• [Source document]:
Teachers and/or influences?
Teachers: Karyn Quinn (classical/jazz), Bertram Turetzky (classical), Abraham Laboriel (electric), Carol Kaye (electric), Dave Santorro (upright jazz), John Clayton Jr. (upright jazz).
Main bass influences: Charles Mingus, Oscar Pettiford, Ray Brown, FLY, Sam Jones, Edgar Meyer, Dave Holland, Paul Chambers, Jimmy Garrison, Paul Jackson, Larry Graham and Robert Hurst III.
I knew I wanted to be a musician when...
I actually have no idea, it's just always felt like the correct and natural thing to spend my life doing. I did spend a few years here and there away from music, but it always drew me back, and now I'm happily hooked for good.
Your sound and approach to music:
First and foremost living life, which includes a busy schedule outside of music, like family, working out, socializing with non musicians, etc. With music it's work hard, play hard, always continue to learn, buy albums, see as many live gigs as possible, practice with the same zest as when I started, and always be open to new ideas and different types of music, and also musicians.
Sound-wise, I am always trying to keep my hands in tune with my basses so that I can both produce the best sound possible but also put as much emotional content into what I play as possible. This requires me to do a lot of technique work on both basses and to keep my classical bowing up. The acoustic bass sounds best when bowed frequently.

• [Work instructions]:
1 - Update the bassist's interview from "Sound-wise, I am" to "when bowed frequently.", swapping "classical bowing" for "arco playing".
2 - Please write the next part of the bassist's interview, picking up after its final sentence.
The data that comes after this text has nothing to do with it.

• [Dataset excerpt]:
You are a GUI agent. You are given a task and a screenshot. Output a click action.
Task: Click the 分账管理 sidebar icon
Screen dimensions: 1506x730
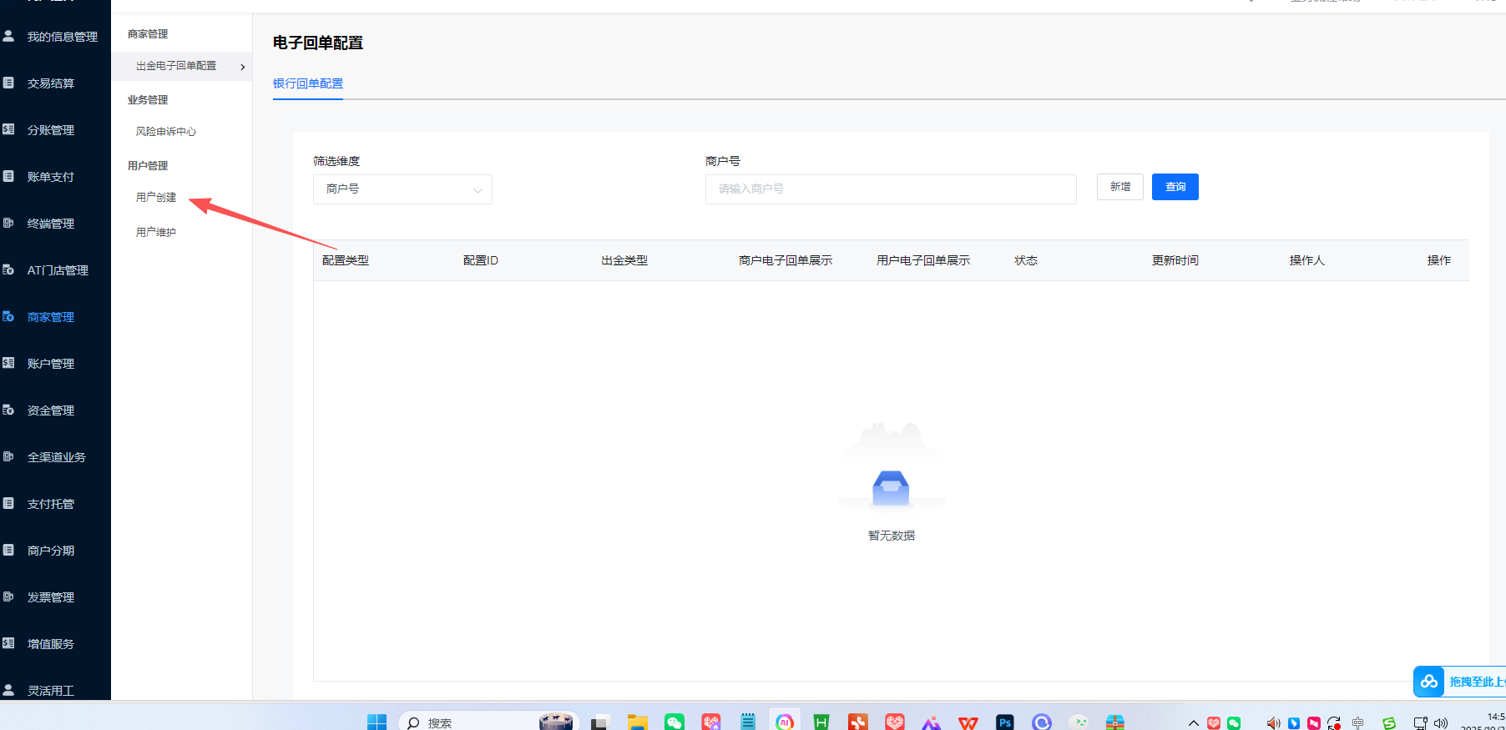(x=9, y=129)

• [Responses]:
1 -
Sound-wise, I am always trying to keep my hands in tune with my basses so that I can both produce the best sound possible but also put as much emotional content into what I play as possible. This requires me to do a lot of technique work on both basses and to keep my arco playing up. The acoustic bass sounds best when bowed frequently.

2 -
Your teaching approach:
I try and be very realistic and honest with them about both musical and non musical realities when choosing to be a jazz musician. Teachers never really told me how difficult it would be as a freelance bassist. I teach them aspects of the music business as well as gig etiquette just as much as topics on the actual bass and improvisation. I feel my job as a teacher is to give an entire outlook to a student on what it means and is to be a professional musician, not just teaching them how to pull strings, etc.
Your dream band:
My dream band would simply be a group of individuals who all pushed me artistically, and one that I could work with full time to earn my living. As of yet I haven't been able to achieve working with the same band year round. There are always tours here and there, but not full time as of yet, I can only hope one day this will happen, because there are jazz musicians who have reached this, so I have hope!
Road story: Your best or worst experience:
I could write a book here... one of my favorite experiences was leading my own quintet in support of my debut release for a 25-date tour. By the end of the tour I was a new musician, and bandleader. One funny story was getting caught on a church top somewhere in Italy at 6:00 AM, after thinking it would be a good idea to climb it; the police weren't too happy when they had to help me get down as I was too intoxicated to climb back to the ground.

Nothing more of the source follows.